NEW YORK — Gold ended Thursday’s session lower to produce its longest run of monthly declines in more than 16 years, while oil’s benchmark Brent crude finished February with its sharpest monthly loss since June.
Copper, another key commodity, closed with its biggest monthly drop since October, reinforcing the price declines seen across most commodity markets this month.
Uncertainties about the global economy had weighed on metal and oil prices and the broader commodity complex in February.
The Thomson Reuters-Jefferies CRB index settled flat for Thursday, but was down nearly 4 percent on the month. In January, the CRB rose 3 percent, helped by stronger oil, corn and cotton prices.
Analysts said the outlook for March was cloudy, as financial markets braced for sweeping U.S. budget cuts and another fiscal crisis that the International Monetary Fund warned could slow the U.S. and world economies.
FOCUS IS ON SEQUESTER
On the positive side, data on Thursday showed the U.S. economy grew slightly in the fourth quarter, reversing an earlier estimate showing contraction.
A drop in new claims for unemployment benefits last week added to a string of data that suggested the world’s top economy improved early this year.
Even so, some analysts had forecast a higher revision to the fourth quarter GDP data and the jobless claims data extended a trend that had been expected.
In the immediate term, “we think investor focus will be on the sequester”, Edward Meir, analyst at INTL FC Stone said, referring to the $85 billion in U.S. budget cuts due from March 1, absent a highly unlikely political deal between the Democratic and Republican parties.
GOLD LOSES BIG-TIME IN FEB
Gold prices fell 5 percent in February, ending down without a break from October in the longest string of monthly declines since 1996. Bullion holdings in gold-backed exchange traded funds also posted sharp monthly losses.
Gold’s losses have come at the benefit of stock prices as some investors turned to equity markets instead. The S&P 500 and the Dow Jones Industrial Average for U.S. stocks are within striking distance of record highs.
“Investors are reassessing where they have their money allocated at, and they are now focusing on the equity markets which have been holding up very firm,” said Phillip Streible, senior commodities trader at futures brokerage RJ O’Brien.
In Thursday’s session, spot gold fell 1.1 percent to $1,578.86 per ounce by 3:18 PM. U.S. gold futures for April delivery settled down $17.60 to $1,578.10 an ounce.
ECONOMY/DEMAND WORRIES WEIGH ON CRUDE
In crude oil, the London-traded Brent fell to a six-week low near $111 a barrel for the session, capping a month-end sell-off that took almost $8 off the market in two weeks as worries about the global economy and oil demand resurfaced.

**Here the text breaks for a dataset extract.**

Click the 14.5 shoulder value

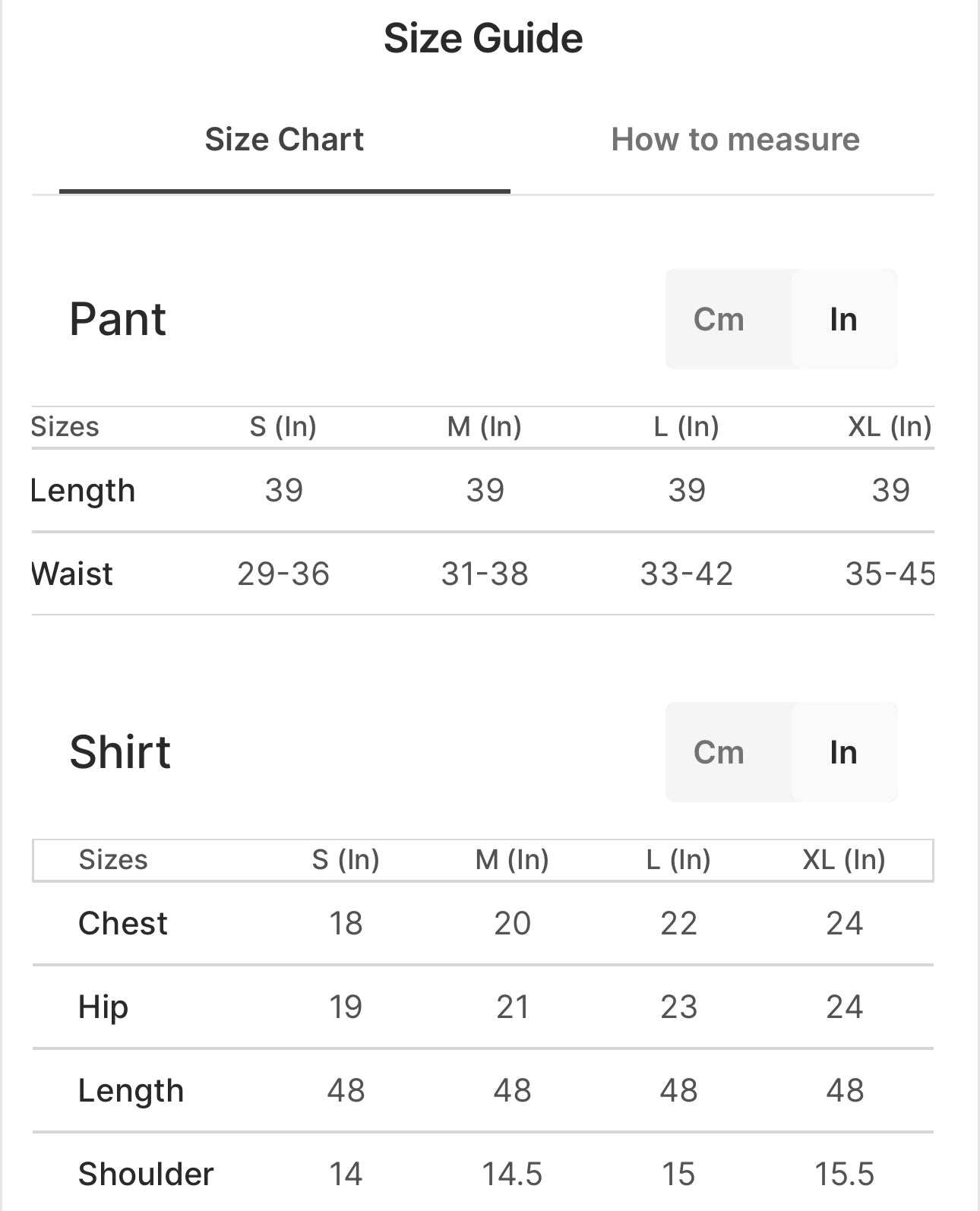(x=512, y=1175)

“The oil market had been unsuccessfully trying to hold above this week’s lows, and the worries about the less-than-expected GDP number have entered the equation,” said Gene McGillian, analyst at Tradition Energy in Stamford, Conn.
Brent closed down 49 cents at $111.38 a barrel, having earlier touched a low of $110.87, the lowest since Jan. 18.
For the month, Brent lost 3.6 percent in February.
U.S. crude fell 71 cents to $92.05 a barrel, ending February down after three straight monthly gains. It dropped as low as $91.57 for the session and lost 5.6 percent over the month.
NATGAS, SOY BUCK TREND WITH FEB GAINS
Not all commodities were down for February. Natural gas had its first monthly gain in four months as cold U.S. weather spiked up demand for heating.
The front-month gas contract in New York settled at $3.486 per million British thermal units, up 1.5 percent on the day and 4.4 percent on the month. It was the first monthly increase since October, when prices rose 11.2 percent.
Soybeans edged higher after a rally on Thursday spurred by strong export demand for U.S. grown soy. The front-month soybean contract in Chicago settled up 16-3/4 cents, or 1.2 percent, at $14.74-1/4 a bushel. For the month, the contract rose 0.5 percent.